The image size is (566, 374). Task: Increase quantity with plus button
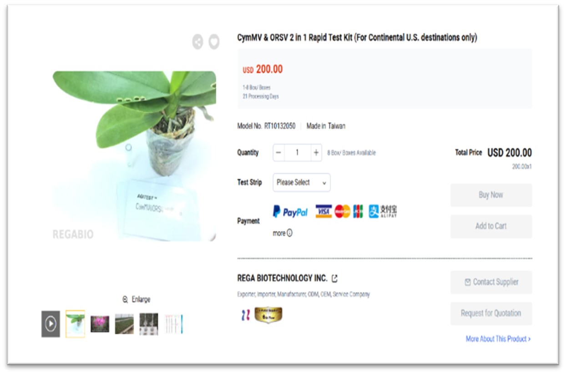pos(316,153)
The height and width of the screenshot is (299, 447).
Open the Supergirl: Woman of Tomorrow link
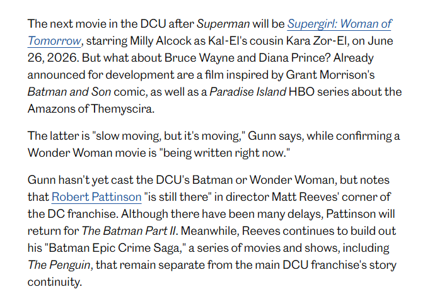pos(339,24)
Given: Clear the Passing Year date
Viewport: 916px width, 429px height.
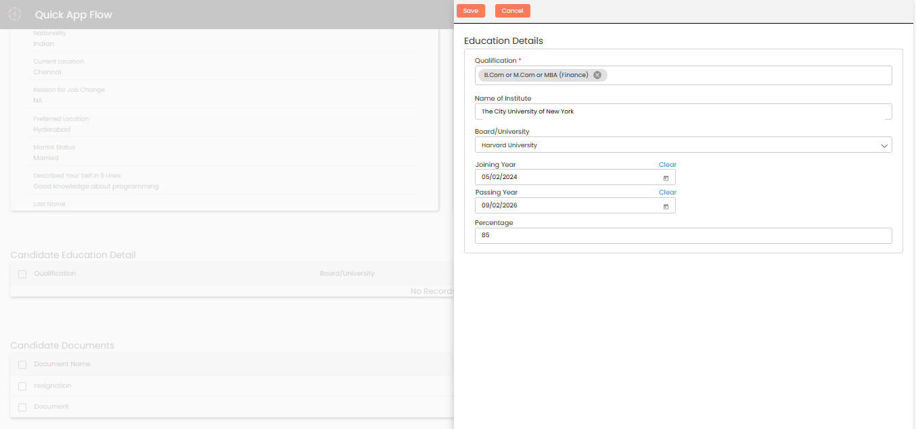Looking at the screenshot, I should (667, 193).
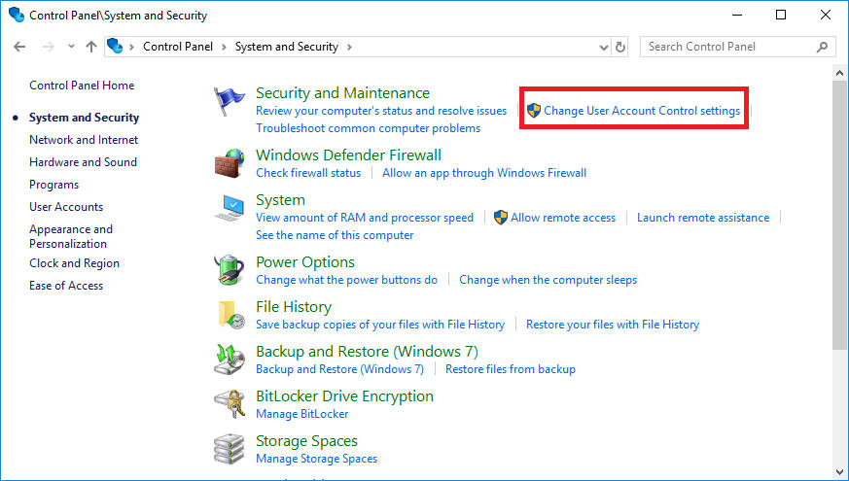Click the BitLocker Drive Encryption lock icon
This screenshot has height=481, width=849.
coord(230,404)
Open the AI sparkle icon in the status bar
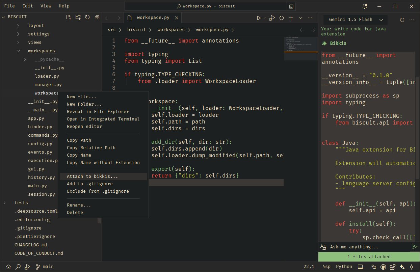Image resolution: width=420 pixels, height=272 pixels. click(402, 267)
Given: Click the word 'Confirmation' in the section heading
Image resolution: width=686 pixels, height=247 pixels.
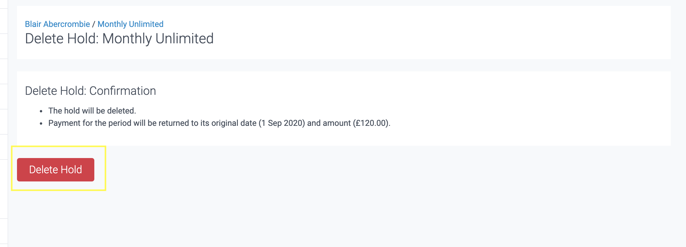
===
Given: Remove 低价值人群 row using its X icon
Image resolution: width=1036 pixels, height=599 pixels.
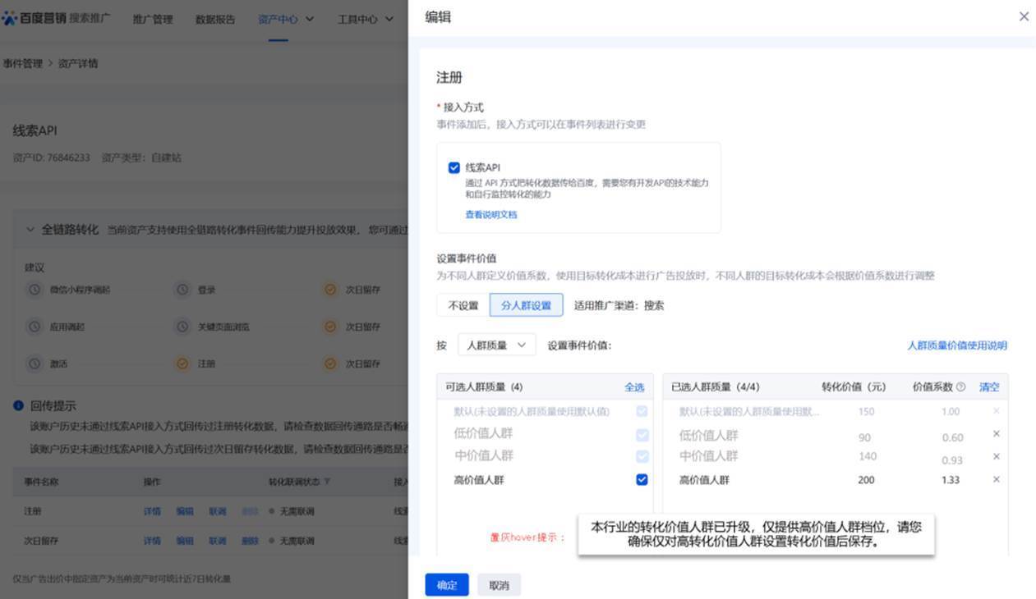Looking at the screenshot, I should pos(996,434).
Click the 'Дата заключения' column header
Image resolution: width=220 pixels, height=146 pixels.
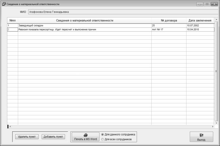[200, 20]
===
Locate the lines above that contain "Given" and copy them.

> [Answer box]:
Given: Clear the Passing Year date
Given: Click the word 'Confirmation' in the section heading
Given: Remove 低价值人群 row using its X icon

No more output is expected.